Specie se l’articolo 99 del d.lgs 267/2000 (nel quale è confluito il sistema
degli incarichi fissato 3 anni prima) viene letto in rapporto alla
giurisprudenza della Corte costituzionale, formatasi e consolidatasi a seguito
delle sentenze 103 e 104 del 2007.
L’epifania del sospetto di
incostituzionalità la dobbiamo all’accorta ordinanza del Tribunale di Brescia
in veste di giudice del lavoro, 8 settembre 2017, che considera rilevante e non
manifestamente infondata la questione di legittimità costituzionale sollevata
da un segretari comunale, fatto accomodare fuori dalla sede da un sindaco neo
eletto, in applicazione del sistema previsto dall’articolo 99 del Tuel.

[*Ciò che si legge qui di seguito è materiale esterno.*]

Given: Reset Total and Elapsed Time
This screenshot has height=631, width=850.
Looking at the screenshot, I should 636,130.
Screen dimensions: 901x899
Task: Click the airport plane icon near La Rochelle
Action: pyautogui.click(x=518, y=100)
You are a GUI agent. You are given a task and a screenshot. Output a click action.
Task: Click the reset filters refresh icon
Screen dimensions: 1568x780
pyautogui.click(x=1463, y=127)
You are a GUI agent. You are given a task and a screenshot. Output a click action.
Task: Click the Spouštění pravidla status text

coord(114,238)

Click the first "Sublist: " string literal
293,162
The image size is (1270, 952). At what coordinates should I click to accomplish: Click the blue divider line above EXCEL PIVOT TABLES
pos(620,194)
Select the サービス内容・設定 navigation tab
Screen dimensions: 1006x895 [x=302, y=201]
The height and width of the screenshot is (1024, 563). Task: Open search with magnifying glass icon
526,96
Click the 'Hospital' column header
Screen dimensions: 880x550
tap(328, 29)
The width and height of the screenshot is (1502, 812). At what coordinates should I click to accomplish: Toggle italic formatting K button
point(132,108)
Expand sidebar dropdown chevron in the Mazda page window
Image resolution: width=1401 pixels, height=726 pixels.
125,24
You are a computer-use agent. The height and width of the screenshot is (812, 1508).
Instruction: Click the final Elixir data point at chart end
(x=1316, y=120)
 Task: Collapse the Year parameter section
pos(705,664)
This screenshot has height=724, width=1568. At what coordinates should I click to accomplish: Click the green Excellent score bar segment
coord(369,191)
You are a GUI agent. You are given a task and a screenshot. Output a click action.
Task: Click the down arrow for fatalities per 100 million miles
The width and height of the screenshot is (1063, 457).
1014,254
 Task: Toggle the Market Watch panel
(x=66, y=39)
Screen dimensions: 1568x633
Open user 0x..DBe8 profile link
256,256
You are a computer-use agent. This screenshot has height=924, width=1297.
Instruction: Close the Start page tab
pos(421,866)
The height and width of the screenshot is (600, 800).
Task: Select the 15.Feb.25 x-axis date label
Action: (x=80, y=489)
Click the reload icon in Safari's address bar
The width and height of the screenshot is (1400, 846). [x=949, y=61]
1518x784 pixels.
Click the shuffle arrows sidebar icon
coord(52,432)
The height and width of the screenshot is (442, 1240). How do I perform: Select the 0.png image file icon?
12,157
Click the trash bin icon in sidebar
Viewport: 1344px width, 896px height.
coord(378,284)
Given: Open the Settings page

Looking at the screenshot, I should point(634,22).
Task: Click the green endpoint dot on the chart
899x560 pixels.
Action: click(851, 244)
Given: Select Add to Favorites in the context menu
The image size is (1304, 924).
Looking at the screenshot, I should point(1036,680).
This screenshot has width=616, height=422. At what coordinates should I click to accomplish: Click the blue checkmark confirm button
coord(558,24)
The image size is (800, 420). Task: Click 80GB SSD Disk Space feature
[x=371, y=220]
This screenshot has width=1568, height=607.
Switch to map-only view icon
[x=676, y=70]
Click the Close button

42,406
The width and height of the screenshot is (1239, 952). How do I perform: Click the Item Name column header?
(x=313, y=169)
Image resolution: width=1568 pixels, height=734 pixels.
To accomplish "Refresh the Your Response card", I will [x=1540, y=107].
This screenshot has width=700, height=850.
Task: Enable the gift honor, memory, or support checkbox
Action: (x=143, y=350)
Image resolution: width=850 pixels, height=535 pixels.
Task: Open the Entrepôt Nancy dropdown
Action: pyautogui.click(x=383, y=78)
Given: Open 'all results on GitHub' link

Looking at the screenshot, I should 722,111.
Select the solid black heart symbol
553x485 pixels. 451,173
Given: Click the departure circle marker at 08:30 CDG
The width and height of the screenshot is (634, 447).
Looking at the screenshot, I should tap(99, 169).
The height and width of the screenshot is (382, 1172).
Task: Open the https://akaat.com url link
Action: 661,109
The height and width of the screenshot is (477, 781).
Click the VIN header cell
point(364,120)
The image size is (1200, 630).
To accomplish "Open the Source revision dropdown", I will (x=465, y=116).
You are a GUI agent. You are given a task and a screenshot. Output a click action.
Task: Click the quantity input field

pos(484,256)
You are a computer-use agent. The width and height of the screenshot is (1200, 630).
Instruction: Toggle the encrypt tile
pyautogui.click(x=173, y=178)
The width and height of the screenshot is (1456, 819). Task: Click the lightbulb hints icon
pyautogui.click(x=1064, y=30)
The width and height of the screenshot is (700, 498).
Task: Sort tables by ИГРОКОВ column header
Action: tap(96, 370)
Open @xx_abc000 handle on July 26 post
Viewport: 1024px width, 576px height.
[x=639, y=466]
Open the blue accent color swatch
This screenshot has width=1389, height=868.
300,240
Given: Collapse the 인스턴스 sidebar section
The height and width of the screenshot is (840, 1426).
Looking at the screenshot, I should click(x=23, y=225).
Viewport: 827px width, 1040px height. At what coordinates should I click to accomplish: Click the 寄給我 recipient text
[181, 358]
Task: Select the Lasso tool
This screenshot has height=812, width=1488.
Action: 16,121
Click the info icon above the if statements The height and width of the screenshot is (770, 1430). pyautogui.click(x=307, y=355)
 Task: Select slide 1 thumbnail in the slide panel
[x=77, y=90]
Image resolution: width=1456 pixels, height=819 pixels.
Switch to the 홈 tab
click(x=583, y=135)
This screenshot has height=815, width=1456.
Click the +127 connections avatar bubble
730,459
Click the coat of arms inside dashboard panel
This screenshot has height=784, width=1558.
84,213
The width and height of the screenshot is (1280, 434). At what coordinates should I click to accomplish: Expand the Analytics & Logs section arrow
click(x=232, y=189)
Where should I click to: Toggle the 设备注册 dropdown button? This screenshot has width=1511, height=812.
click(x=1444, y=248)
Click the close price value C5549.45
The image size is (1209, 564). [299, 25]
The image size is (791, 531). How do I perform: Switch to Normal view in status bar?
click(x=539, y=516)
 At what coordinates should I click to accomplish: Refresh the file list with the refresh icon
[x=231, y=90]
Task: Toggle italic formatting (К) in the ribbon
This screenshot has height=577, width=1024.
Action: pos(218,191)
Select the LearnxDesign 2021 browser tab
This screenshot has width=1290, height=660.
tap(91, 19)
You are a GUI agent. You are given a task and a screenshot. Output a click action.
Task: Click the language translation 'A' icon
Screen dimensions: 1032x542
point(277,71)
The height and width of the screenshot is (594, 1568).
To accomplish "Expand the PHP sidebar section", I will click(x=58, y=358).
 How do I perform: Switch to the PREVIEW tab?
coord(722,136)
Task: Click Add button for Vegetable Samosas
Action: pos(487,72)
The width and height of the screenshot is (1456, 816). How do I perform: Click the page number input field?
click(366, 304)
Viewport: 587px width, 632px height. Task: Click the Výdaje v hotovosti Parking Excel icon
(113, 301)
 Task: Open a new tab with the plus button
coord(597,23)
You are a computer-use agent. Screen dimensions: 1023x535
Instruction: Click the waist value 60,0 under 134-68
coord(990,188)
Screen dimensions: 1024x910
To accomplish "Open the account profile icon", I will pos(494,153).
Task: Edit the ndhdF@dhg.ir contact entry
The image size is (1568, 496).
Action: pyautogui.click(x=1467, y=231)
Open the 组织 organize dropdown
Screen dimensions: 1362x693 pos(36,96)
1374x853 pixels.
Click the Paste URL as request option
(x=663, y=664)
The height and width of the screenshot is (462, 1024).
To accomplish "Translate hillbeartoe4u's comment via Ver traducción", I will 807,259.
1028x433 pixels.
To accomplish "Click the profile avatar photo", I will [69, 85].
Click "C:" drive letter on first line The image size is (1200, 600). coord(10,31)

Il giudice di Brescia si è
dichiarato non in grado di risolvere la vertenza attivata dal segretario
comunale volta ad ottenere il risarcimento del danno derivante dalla supposta
illegittima revoca dell’incarico dalla sede, senza sollevare la questione dei
legittimità costituzionale, perché occorre preliminarmente comprendere esattamente
la configurazione della funzione e del ruolo del segretario. Infatti, si legge
nell’ordinanza: “Non è peraltro
possibile, nel caso di specie, giungere alla decisione facendo ricorso all’interpretazione
“ costituzionalmente orientata al rispetto dell'art. 97 Cost., come inteso
dalla consolidata giurisprudenza costituzionale in materia di "spoils
system", “( ved. Cassazione sezione lavoro n 11015 del 5 maggio 2017) alla
luce delle composite attribuzioni e della peculiarità della figura del
Segretario Comunale”.
Si vedrà cosa deciderà la
Consulta, dunque. Il Tribunale di Brescia, comunque, evidenzia gli elementi
rilevanti della non manifesta infondatezza della questione sollevata:
1)
“Gli attuali
approdi della giurisprudenza della Corte Costituzionale sono stati riassunti
nella recente sentenza n.11015\17della Corte di Cassazione Sez. Lavoro: "Questo
complesso cammino ha portato il Giudice delle leggi a precisare che le uniche
ipotesi in cui l'applicazione dello "spoils system" può essere
ritenuta coerente con i principi costituzionali sono quelle nelle quali si riscontrano
i requisiti della "apicalità"
dell'incarico nonché della fiduciarietà" della scelta del soggetto da
nominare, con la ulteriore specificazione che tale "fiduciarietà", per legittimare l'applicazione
dell'indicato meccanismo, deve essere intesa
come preventiva valutazione soggettiva di consonanza politica e personale con
il titolare dell'organo politico, che di volta in volta viene in considerazione
come nominante". e ancora
"In assenza di tali requisiti, il meccanismo si pone in contrasto con
l'art. 97 Cost., in quanto la sua applicazione viene a pregiudicare la
continuità, l'efficienza e l'efficacia dell'azione amministrativa, oltre a
comportare la sottrazione al titolare dell'incarico, dichiarato decaduto, delle
garanzie del giusto procedimento (in particolare la possibilità di conoscere la
motivazione del provvedimento di decadenza), poiché la rimozione del dirigente
risulterebbe svincolata dall'accertamento oggettivo dei risultati conseguiti"”;
La sentenza della Cassazione ricordata al Tribunale di Brescia, a sua volta sintetizza la giurisprudenza costituzionale sul tema ed evidenzia le condizioni operanti le quali è ammissibile lo spoil system, che sono due e debbono coesistere contemporaneamente: l’apicalità e la fiduciariertà.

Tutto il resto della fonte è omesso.